▶ **To do**
Would you return the records below character for character, without any images?

--- Data records Enclosed Below ---

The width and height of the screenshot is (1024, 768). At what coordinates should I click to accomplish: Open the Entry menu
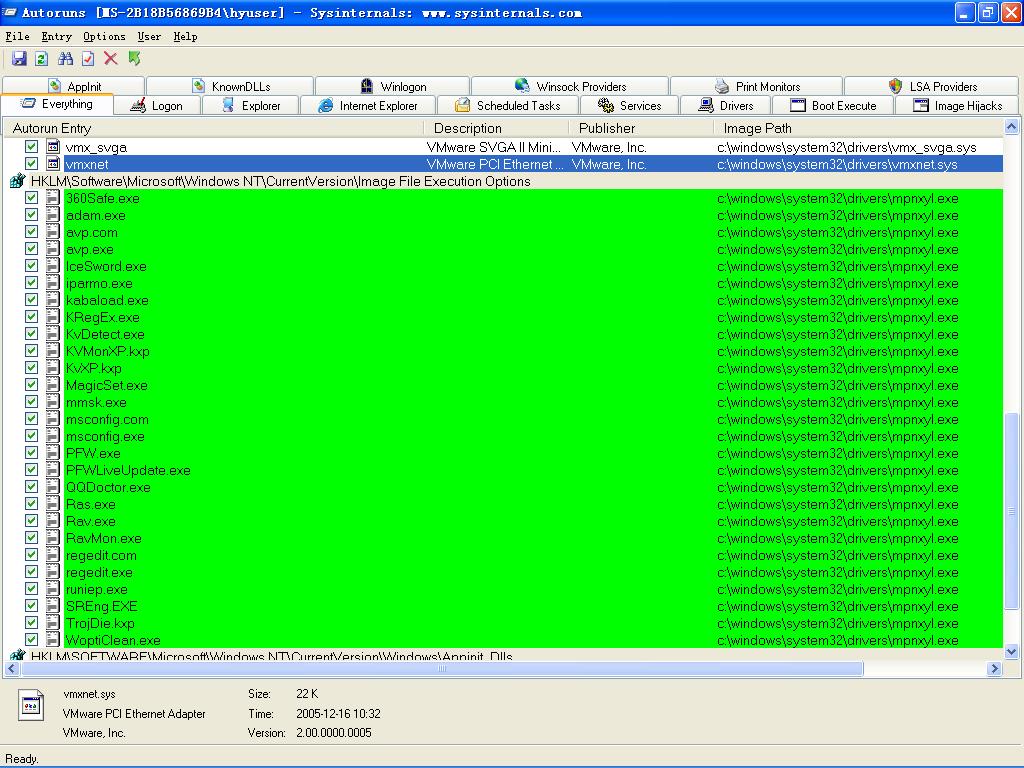coord(56,36)
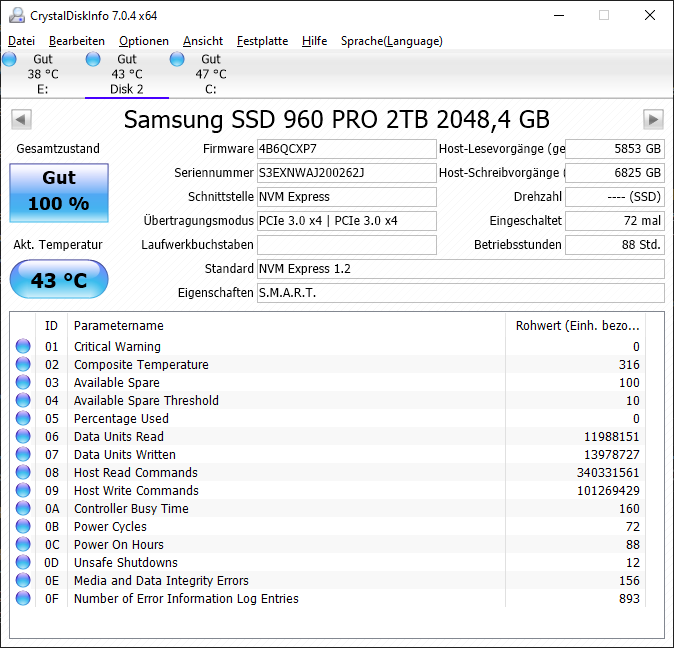The width and height of the screenshot is (674, 648).
Task: Click the Gut 100 % health status box
Action: point(59,191)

--- End of Enclosed Data records ---

▶ **Solution**
The width and height of the screenshot is (1024, 768). At what coordinates should I click to accomplish: Open the Entry menu
coord(56,36)
The width and height of the screenshot is (674, 648).
Task: Click the Gut 100 % health status box
Action: point(59,191)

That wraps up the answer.